By Jeremy Tiers, Director of Admissions Services
Consider this – More than 281 billion consumer and business emails were sent per day in 2018. And research firm Radicati Group projects that figure to grow to more than 333 billion by 2022. Wow!
What the means for you is pretty simple. It’s becoming harder and harder to get (and keep) the attention of the student or parent that you’re sending that email to.
I’m going to help you with this today, because as you may or may not already know, besides leading staff training workshops, the other big thing that we do for colleges around the country is message creation – unique email and letter campaigns.
For emails, it starts with using the right subject line. Think about it. Every time you go to your inbox, what is it, other than who the email is from, that ultimately leads you to open, scroll past or delete (without reading) each message? It’s the subject line. The same holds true for your target demographic.
Here are a few recommendations to consider:
- Chop-off half the sentence (like I did today). Doing that makes the other person wonder what the other half says, especially when the subject line clearly offers value for them.
- Use a call to action. For an ad hoc email we recently created to help a client with cold inquiries we used the subject line, “Don’t leave me hanging!” This produced a 56.8% open rate and 28.1% clicks. Even a simple “Check this out!” can serve as a motivating push to open because a response is being requested.
- Ask a question. Make it short, make it compelling, and create curiosity. If you’re asking a question in your subject line that you know is relevant and matters to the student or parent, it will draw them in.
- Make it personal and relatable. Another recent ad hoc email we created for that same client I mentioned earlier was designed to help with admitted students who had completed all steps. We used the subject line, “Making your college decision is tough.” We validated what we all know is true at this point, and then we offered some suggestions in the email to help with breaking a tie between schools. You could also use the recipient’s name in the subject line.
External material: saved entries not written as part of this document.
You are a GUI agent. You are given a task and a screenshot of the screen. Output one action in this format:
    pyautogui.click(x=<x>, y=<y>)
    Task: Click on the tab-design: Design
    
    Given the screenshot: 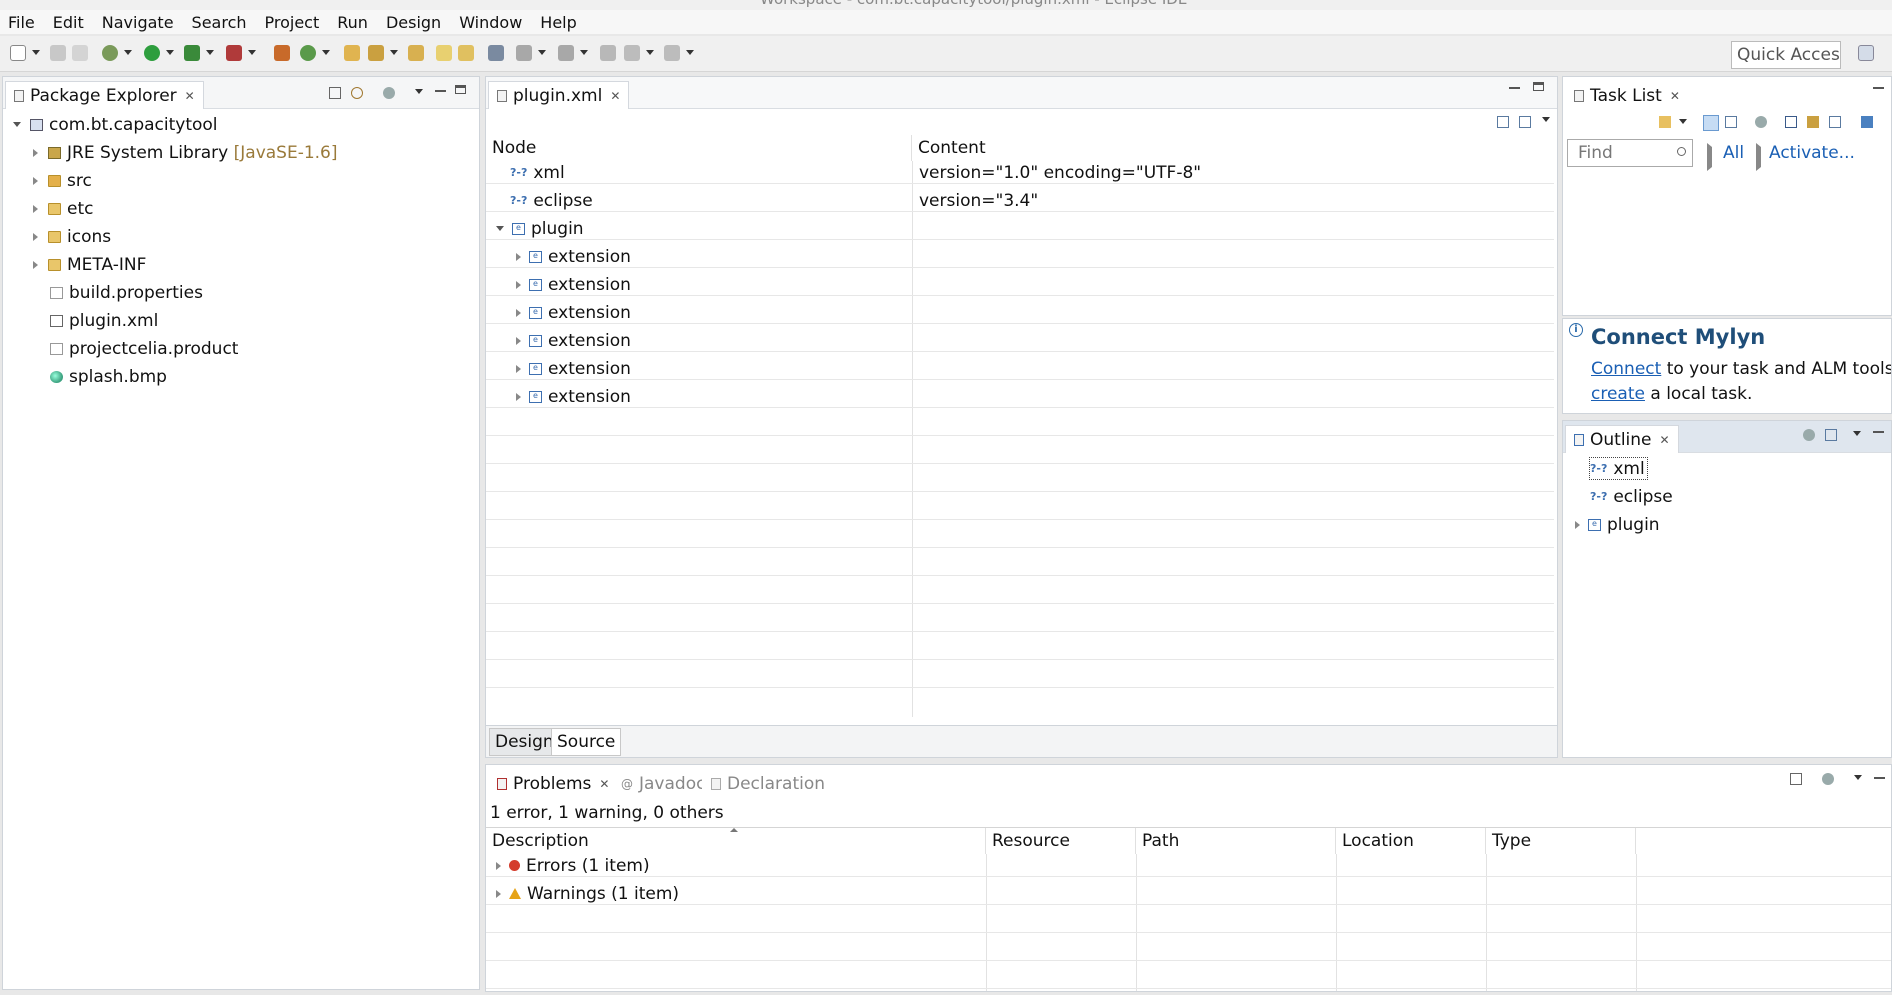 What is the action you would take?
    pyautogui.click(x=524, y=742)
According to the Science of Email Marketing, emails that do that have higher click-through rates.
- Make it really, really short. Short words or phrases get attention. For example, “Deadline” or “Scholarship.”
- Be different every single time. This is a recommendation we provide a lot, most recently in a summer comm. flow audit we completed for a school last week. That particular school had a series of summer messages for juniors that used the school’s initials in every single message.
One other extremely important thing that will help you with open rates has to do with who the sender is.
Too often I see schools using a general Office of Admissions account, or having the email come from a person in a position of leadership (ex. Director of Admissions, or VPEM). According to our research with students, an email from OOA screams mass and impersonal, while a message from leadership can be intimidating, and most students (right or wrong) don’t believe the Director or VPEM actually has time to sit and write such a message for them.
Instead, have just about every email you send a student (regardless of stage) come from their admissions counselor. Establishing the counselor as early as possible as the student or family’s “go-to person” (and then reinforcing this idea) will pay off in a number of ways.
Now, once your email gets opened, let me give you two quick things that will help get your message read and have action taken:
- Personalization is the number one thing in our ongoing survey research that students tell us they want when a college communicates with them. That means the language and tone of your emails need to be less formal and more conversational. You should also lose or minimize the fancy headers, and avoid bolding, underlining, italicizing, and using multiple embedded links. It all screams mass email. If you do have a link, write it out instead of using a hyperlink. This helps with the casual, authentic feeling. The goal should be to create a message that feels, looks, and sounds personal. Plain looking is okay because it’s more authentic.
- Always end each email with one single, clear call to action. Too often I see multiple CTA’s like visit campus, apply, contact so and so, and check this out. Narrow it down to just one thing. And keep in mind that there’s value in asking for the student’s opinion about something that you just shared with them. (Ex “Is this something that’s important in your search?”). The more calls to action you include, the less likely they’ll do any of them.
Change can be hard. I get that. But if you’re not happy with your open rates, or you’re struggling to get students to take action and/or reply back, I want you try one or more of the recommendations I just gave you. They continue to work for our clients and other colleges I’ve recommended them to, and I’m confident that they’ll work for you too.